Related: Real estate’s new age of mergers and acquisitions 

Sources said Elliman agreed to pay him a gross percentage of commissions to acquire all of Town’s agents. But the deal collapsed when Elliman Chairman Howard Lorber made it clear he would drop Town’s name and would not agree to assume the firm’s debt.

With no white knight in sight, Heiberger ceased Town’s resale and leasing operations, effectively shutting down and sending around 400 agents scrambling for new jobs. “It was definitely the last option,” Heiberger said at The Real Deal’s new development forum in May. “And really the only option.”

Heiberger has attributed Town’s downfall to a confluence of external factors that made it nearly impossible to turn a profit. But while other firms are seeing their margins tighten in this market, Town’s high expenses — for rent, parties and agent perks — were undoubtedly part of the firm’s undoing, sources say.

In the case of Eastern, the 37-year-old company had dug itself into a hole it couldn’t climb out of.

On TRD’s most recent investment sales ranking — a tally of closed sales of $1 million-plus in 2017 — the firm closed $622 million in deals. That was down 60 percent from the year before, one of the biggest drops on the list.

By comparison, Meridian Capital Group — which launched its investment sales division in mid-2015 after poaching Eastern’s David Schechtman and Lipa Lieberman — beat out the firm by more than $300 million, even while its dollar volume dropped by 40 percent.

Co-founders Daun Paris and Peter Hauspurg considered forming a strategic partnership with another brokerage to breathe new life into the company. But a deal never materialized, and on a Friday in the middle of last month they called a companywide meeting to tell their employees that the firm would shutter in a month. “They said it’s a tough market,” said Eastern broker Daniel Wesson. “And they didn’t see a light at the end of the tunnel.”

The brokerage’s demise, sources say, can be traced to an ill-fated decision to pivot the firm’s platform about five years ago.

Paris and Hauspurg decided to expand outside the company’s bread and butter and hired Chief Sales Officer Mark Schnurman to retool the firm’s sales process: Instead of having veteran brokers prospecting for deals, Eastern went on a hiring spree, bringing on junior salespeople to canvass for deals and pass them up the food chain, with all sharing a cut of the commissions.

Some speculate that the plan may have been to bulk up the company for a potential sale, but the playbook didn’t produce the desired results.

One of Eastern’s biggest shortcomings, sources said, was that it didn’t dominate any one sector. With income dwindling and the increased overhead, Paris and Hauspurg decided in late 2017 that the only way to save the business was to sell it off. They hired an investment bank to evaluate the opportunity.
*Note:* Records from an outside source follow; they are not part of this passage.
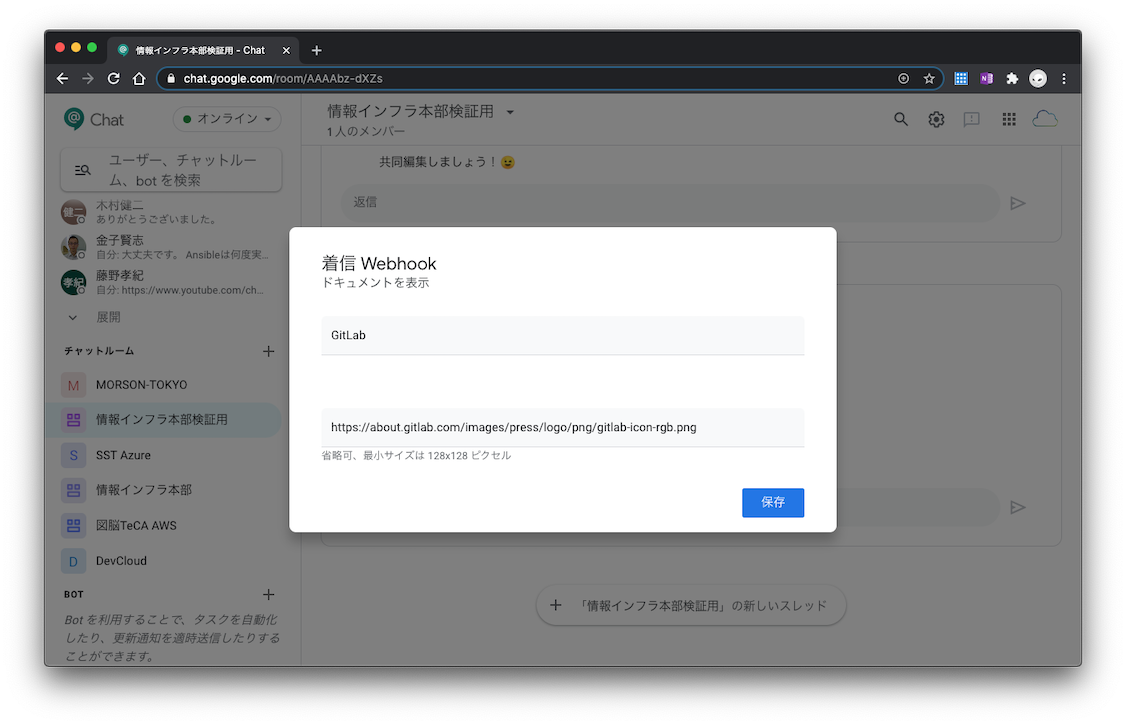Expand the 展開 chevron in contacts list
The height and width of the screenshot is (725, 1126).
(73, 317)
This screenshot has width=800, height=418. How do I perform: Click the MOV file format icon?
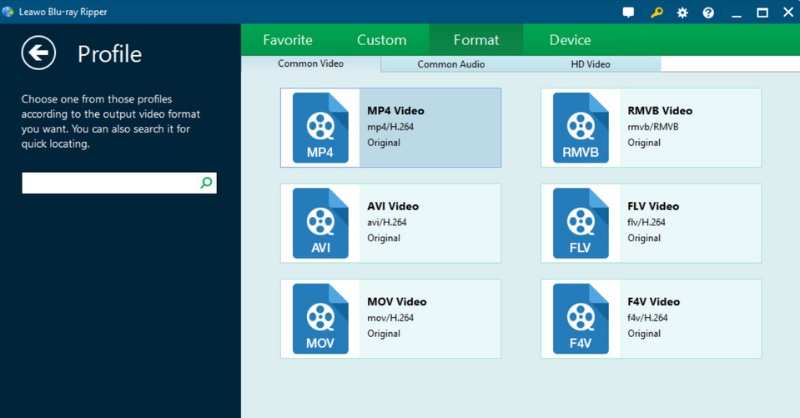pyautogui.click(x=320, y=319)
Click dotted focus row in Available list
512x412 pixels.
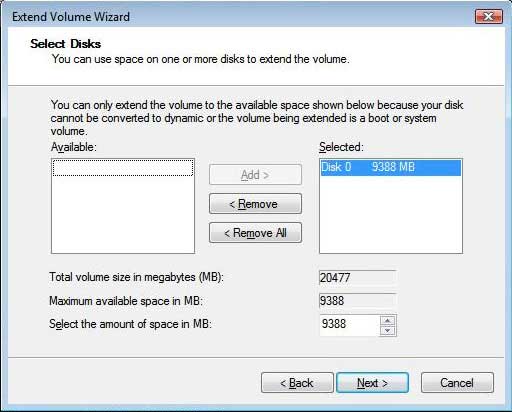tap(123, 168)
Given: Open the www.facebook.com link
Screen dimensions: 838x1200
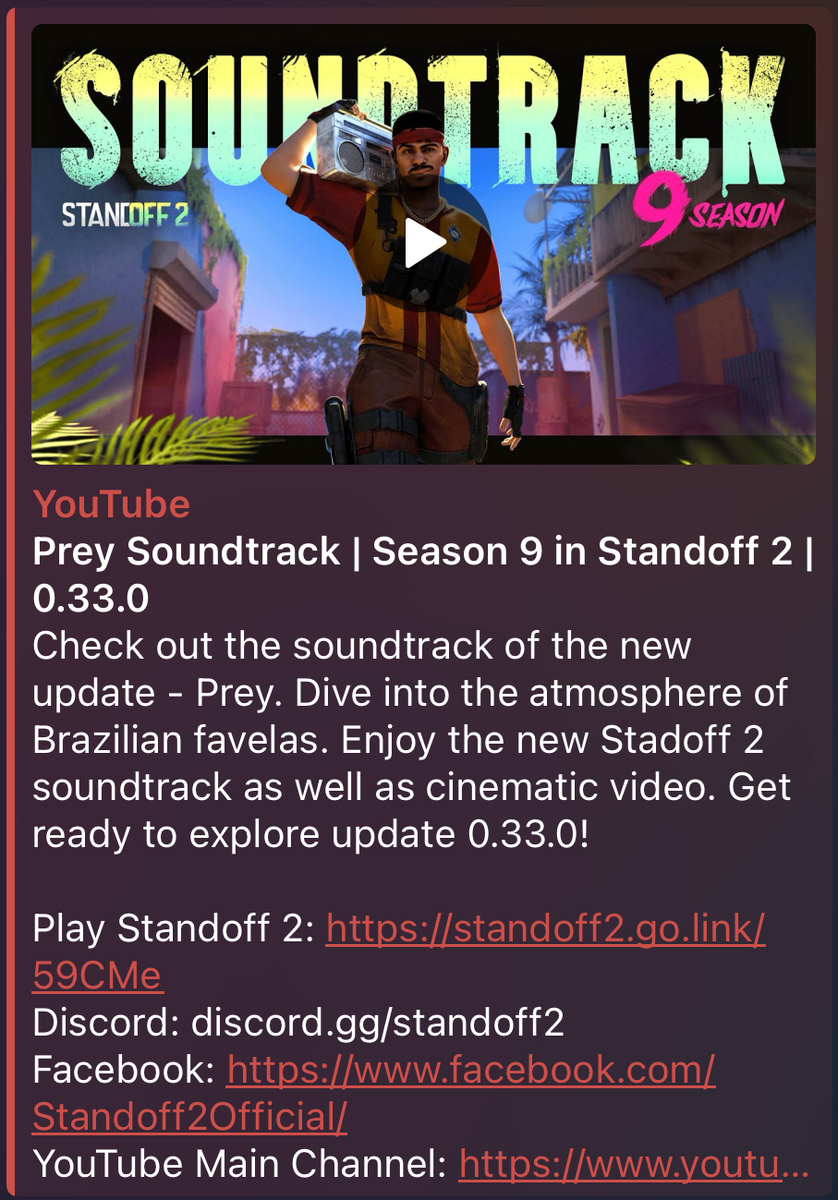Looking at the screenshot, I should (471, 1070).
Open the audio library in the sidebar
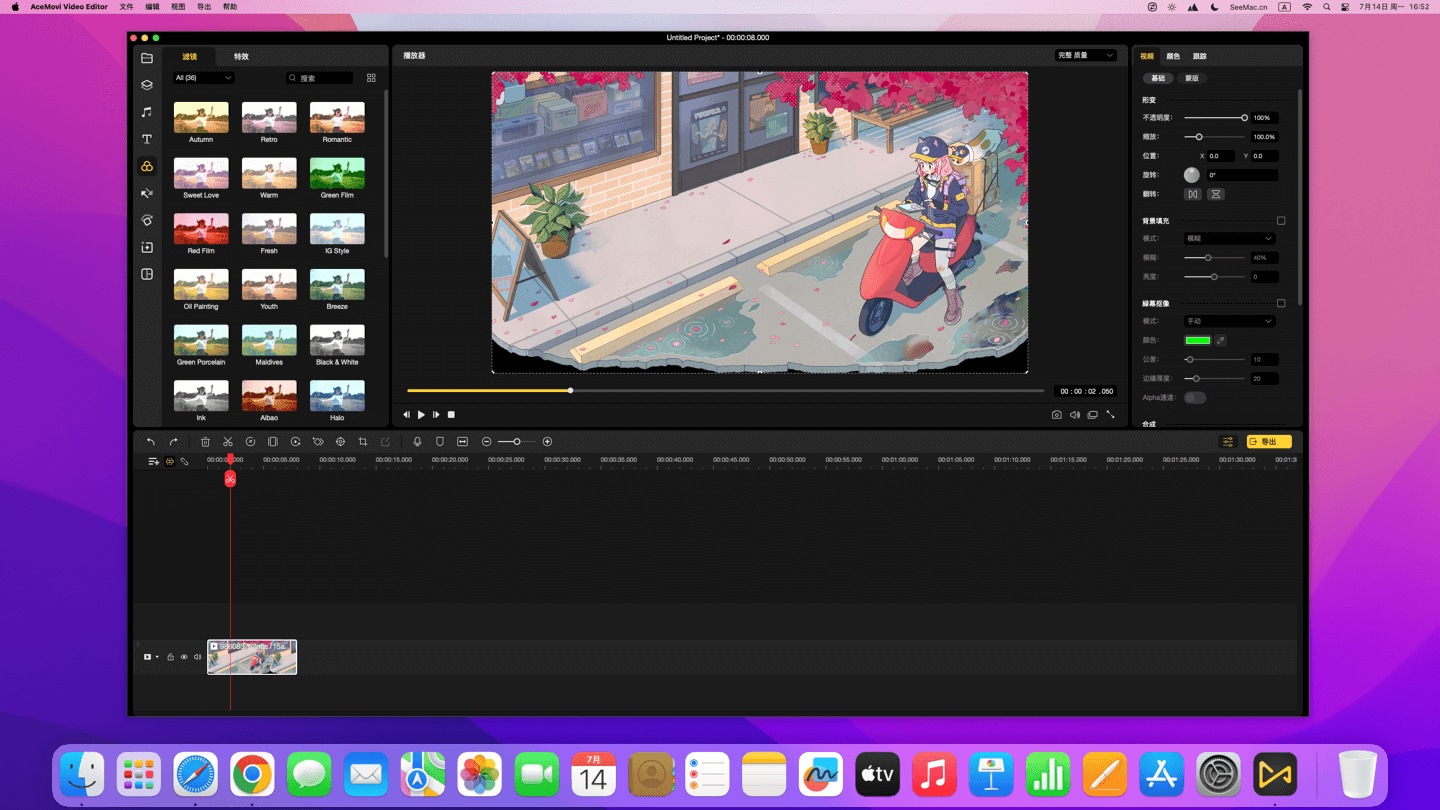The height and width of the screenshot is (810, 1440). click(147, 112)
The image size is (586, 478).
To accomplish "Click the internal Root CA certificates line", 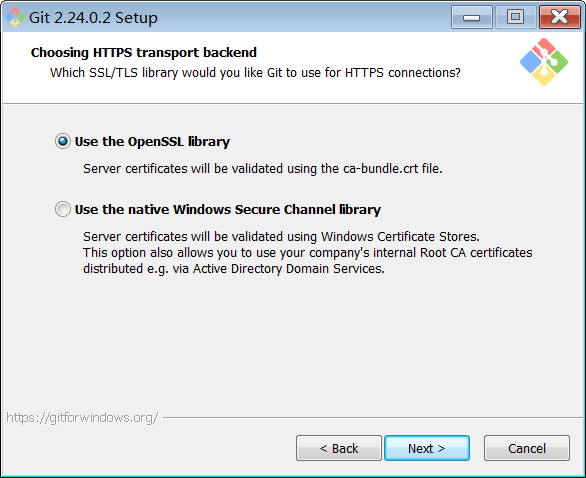I will click(308, 253).
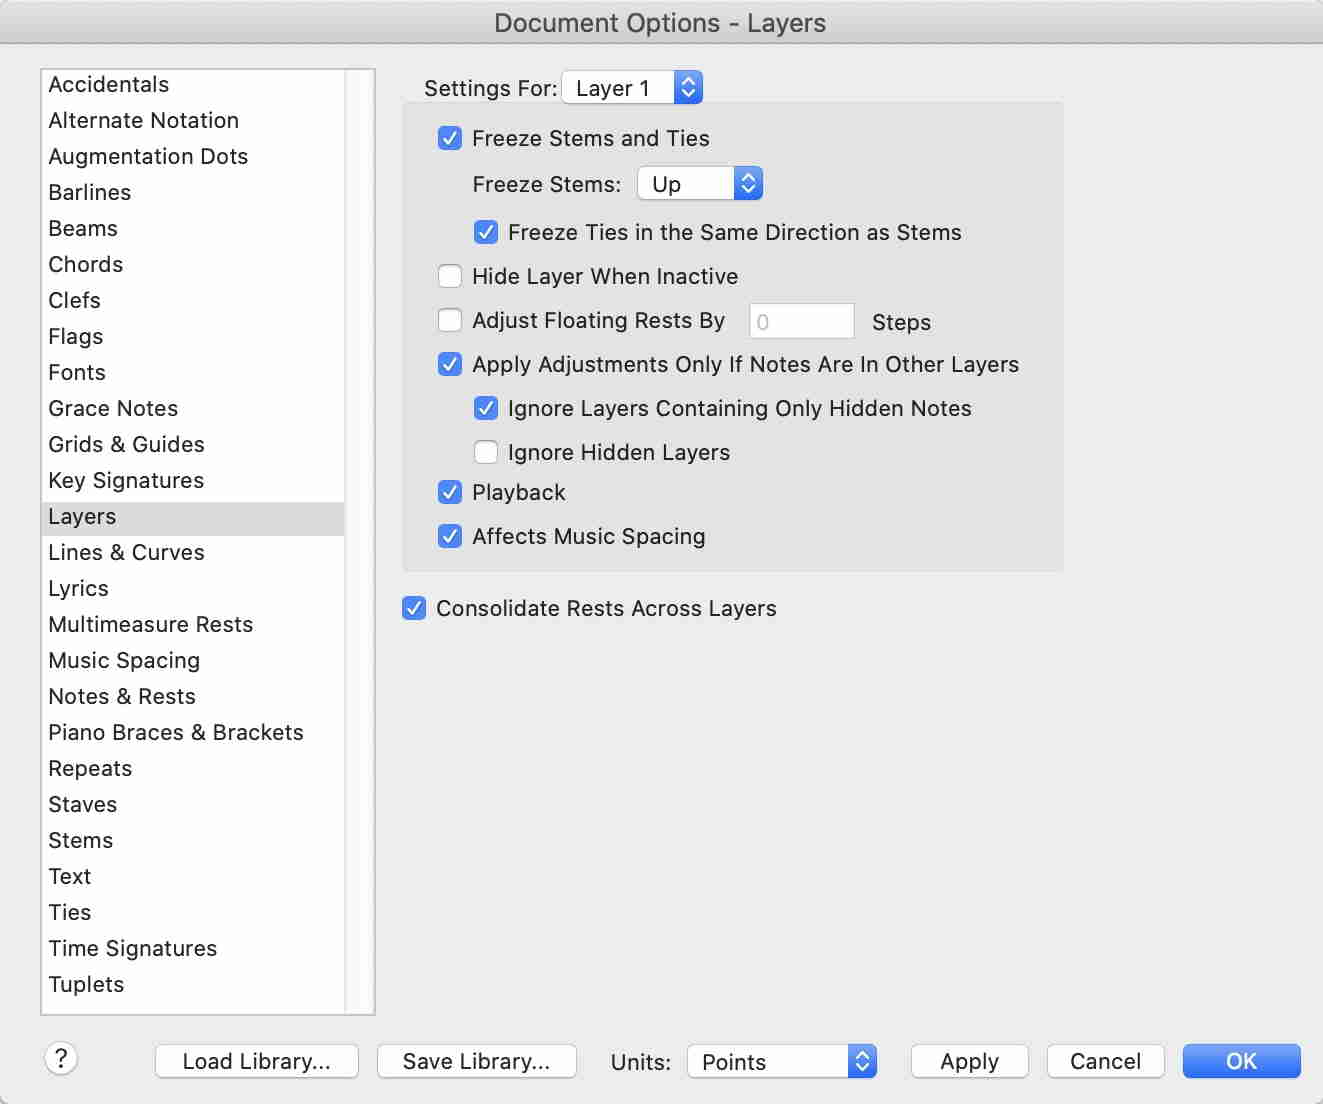This screenshot has width=1323, height=1104.
Task: Open the Tuplets options category
Action: pos(86,984)
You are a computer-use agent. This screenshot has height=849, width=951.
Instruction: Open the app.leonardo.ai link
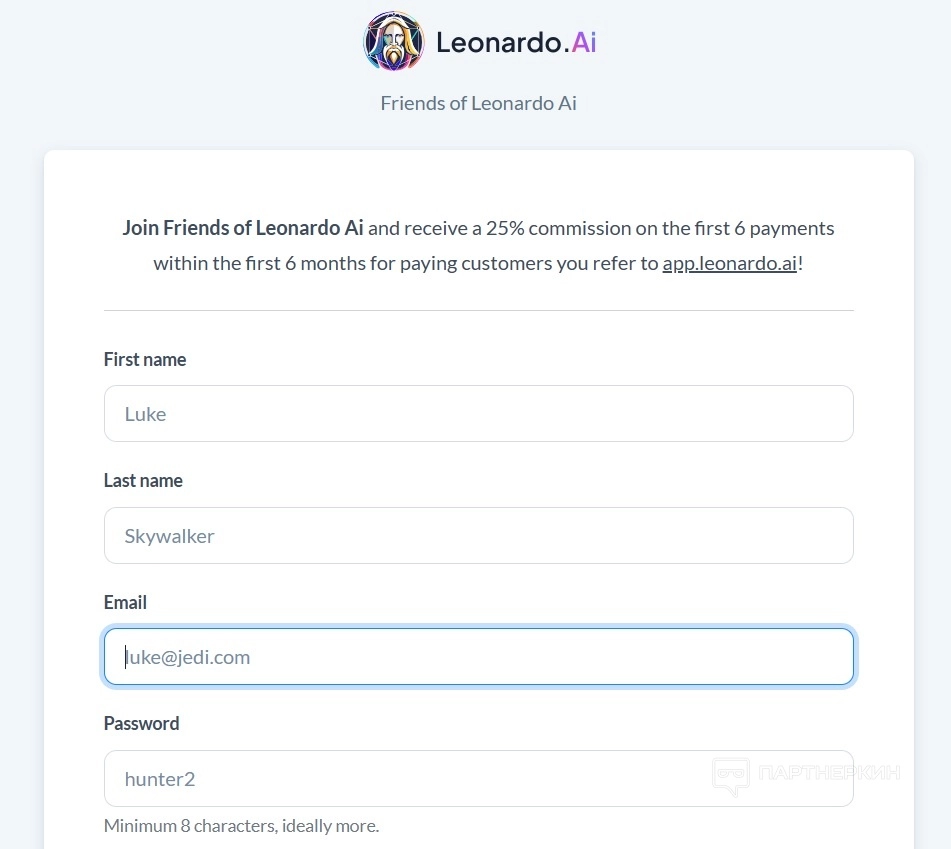pos(729,264)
“During this process, other opportunities arose, but they all came with terms and conditions with which we were not comfortable,” the husband-and-wife duo said in a statement.

The sale of a private company can, indeed, be a messy affair.

“The thing that’s different about a private deal and a public deal is really that the sellers are still around after the transaction closes,” said Richard Morris, a partner at the law firm Herrick Feinstein.

With a sale of a public company, one party buys the other’s shares and the two go their separate ways. But with private firms, both sides often have to agree on everything from noncompete clauses to which managers and employees will stay on. Often there are also performance guarantees or benchmarks that need to be hit for the sellers to get paid.

And obviously, they need to agree on price. Sources said the fact that Eastern was burdened by high overhead gave it a weaker negotiating hand on that front.